__Input data__.
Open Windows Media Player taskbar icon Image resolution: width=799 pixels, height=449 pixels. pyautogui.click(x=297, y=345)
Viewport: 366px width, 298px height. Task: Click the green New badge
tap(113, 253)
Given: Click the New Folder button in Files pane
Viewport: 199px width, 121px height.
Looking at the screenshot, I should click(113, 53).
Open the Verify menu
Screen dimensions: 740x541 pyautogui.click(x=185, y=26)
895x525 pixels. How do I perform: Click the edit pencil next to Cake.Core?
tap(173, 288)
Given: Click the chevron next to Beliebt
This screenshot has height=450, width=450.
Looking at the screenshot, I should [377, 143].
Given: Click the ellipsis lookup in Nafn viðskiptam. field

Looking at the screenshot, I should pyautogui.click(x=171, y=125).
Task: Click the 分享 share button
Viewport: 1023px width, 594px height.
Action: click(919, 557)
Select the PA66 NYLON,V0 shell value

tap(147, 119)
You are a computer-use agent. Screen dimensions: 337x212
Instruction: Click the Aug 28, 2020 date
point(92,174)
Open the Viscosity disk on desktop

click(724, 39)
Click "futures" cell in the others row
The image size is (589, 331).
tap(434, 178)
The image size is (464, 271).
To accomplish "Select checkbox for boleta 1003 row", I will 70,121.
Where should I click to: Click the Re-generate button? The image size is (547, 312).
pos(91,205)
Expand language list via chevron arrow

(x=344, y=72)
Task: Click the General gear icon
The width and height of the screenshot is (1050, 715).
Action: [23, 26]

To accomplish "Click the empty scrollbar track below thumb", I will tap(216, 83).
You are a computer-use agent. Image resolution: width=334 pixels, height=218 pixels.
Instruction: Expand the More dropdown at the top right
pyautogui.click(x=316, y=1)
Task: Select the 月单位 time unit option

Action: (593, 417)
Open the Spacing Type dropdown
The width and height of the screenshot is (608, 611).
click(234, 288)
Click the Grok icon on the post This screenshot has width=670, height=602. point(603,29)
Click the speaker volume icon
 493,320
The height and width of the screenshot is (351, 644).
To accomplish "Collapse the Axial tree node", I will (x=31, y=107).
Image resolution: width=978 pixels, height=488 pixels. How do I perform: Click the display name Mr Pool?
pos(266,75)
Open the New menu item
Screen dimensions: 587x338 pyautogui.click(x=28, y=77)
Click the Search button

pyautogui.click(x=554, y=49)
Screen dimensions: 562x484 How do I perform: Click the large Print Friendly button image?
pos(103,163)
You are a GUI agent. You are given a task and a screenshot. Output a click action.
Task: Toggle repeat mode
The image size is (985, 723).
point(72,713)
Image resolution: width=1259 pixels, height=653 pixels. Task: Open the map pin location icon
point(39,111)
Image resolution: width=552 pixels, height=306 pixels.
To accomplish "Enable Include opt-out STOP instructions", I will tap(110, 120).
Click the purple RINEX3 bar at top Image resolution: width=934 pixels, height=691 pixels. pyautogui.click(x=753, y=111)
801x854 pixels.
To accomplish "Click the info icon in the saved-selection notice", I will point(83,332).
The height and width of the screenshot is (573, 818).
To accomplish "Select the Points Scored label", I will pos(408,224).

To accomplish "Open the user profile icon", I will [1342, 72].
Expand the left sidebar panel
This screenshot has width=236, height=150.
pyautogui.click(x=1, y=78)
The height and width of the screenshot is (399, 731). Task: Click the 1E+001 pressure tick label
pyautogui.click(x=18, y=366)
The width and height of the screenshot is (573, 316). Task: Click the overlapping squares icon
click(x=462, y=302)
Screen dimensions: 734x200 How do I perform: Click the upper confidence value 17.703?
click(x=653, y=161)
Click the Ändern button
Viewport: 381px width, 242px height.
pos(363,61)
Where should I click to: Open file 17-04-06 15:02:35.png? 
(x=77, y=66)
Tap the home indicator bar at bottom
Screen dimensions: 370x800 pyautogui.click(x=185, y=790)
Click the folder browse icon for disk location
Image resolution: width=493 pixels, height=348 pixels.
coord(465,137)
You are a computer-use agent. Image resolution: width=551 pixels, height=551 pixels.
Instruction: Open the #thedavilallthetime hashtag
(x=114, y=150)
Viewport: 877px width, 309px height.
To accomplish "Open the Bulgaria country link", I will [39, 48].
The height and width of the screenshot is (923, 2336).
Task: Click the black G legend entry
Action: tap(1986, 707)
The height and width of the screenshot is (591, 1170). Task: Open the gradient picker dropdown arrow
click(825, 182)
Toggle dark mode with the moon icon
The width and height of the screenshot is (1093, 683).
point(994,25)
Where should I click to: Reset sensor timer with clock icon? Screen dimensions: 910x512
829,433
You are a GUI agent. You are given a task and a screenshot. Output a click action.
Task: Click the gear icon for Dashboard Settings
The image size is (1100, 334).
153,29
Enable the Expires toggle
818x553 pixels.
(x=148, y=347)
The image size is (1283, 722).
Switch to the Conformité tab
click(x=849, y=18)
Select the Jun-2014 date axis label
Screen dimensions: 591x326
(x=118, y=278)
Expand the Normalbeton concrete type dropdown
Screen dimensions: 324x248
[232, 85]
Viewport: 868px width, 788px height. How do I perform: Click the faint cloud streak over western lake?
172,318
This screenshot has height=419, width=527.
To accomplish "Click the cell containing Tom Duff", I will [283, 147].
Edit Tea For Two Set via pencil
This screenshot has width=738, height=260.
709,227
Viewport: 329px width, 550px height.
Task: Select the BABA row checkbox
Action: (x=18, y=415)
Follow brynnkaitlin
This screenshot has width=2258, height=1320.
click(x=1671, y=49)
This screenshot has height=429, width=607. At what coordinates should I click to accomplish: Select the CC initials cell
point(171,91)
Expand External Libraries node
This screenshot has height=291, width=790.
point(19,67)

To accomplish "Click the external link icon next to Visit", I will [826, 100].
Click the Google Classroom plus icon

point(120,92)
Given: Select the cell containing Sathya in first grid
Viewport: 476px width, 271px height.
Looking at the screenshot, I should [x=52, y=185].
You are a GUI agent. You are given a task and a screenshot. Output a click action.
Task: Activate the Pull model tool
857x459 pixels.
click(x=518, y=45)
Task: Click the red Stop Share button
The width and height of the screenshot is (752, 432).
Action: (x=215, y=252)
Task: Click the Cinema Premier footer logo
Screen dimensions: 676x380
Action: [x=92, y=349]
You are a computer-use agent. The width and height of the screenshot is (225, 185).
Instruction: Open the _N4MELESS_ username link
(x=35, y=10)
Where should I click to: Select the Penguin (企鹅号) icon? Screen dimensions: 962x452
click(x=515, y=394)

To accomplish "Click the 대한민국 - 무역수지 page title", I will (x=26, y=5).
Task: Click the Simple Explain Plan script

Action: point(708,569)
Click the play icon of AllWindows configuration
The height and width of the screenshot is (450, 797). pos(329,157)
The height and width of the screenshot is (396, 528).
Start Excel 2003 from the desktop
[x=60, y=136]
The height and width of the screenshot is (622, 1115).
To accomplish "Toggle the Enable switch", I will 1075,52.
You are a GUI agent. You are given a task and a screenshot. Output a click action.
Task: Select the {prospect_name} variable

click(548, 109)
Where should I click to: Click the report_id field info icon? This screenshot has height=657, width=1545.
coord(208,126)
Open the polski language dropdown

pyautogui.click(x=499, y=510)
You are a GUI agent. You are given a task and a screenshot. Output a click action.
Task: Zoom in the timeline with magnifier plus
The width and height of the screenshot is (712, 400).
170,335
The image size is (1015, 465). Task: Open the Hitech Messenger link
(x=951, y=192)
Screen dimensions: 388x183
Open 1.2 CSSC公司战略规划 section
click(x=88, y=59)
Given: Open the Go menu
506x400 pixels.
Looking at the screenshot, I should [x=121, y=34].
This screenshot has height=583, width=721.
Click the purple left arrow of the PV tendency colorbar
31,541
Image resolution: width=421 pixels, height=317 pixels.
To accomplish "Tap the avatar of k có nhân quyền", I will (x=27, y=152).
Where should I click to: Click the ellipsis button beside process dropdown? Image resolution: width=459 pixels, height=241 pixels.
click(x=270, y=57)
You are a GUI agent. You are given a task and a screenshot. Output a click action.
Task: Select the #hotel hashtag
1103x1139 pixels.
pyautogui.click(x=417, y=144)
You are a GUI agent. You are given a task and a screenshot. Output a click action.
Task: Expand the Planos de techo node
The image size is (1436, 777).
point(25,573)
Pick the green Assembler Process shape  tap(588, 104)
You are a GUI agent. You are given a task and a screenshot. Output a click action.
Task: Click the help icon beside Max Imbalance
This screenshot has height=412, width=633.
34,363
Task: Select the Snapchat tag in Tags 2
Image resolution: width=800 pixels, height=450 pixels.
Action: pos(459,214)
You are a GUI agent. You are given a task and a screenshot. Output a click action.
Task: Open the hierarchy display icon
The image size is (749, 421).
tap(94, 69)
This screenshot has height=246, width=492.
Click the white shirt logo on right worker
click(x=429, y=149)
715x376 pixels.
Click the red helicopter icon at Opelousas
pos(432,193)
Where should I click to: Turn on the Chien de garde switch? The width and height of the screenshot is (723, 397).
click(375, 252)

__Problem__. Each line from the one containing "This screenshot has height=246, width=492." to the end of the listing above must be printed exactly, and no other line may appear.

__Reply__.
This screenshot has height=246, width=492.
Click the white shirt logo on right worker
click(x=429, y=149)
715x376 pixels.
Click the red helicopter icon at Opelousas
pos(432,193)
Where should I click to: Turn on the Chien de garde switch? The width and height of the screenshot is (723, 397).
click(375, 252)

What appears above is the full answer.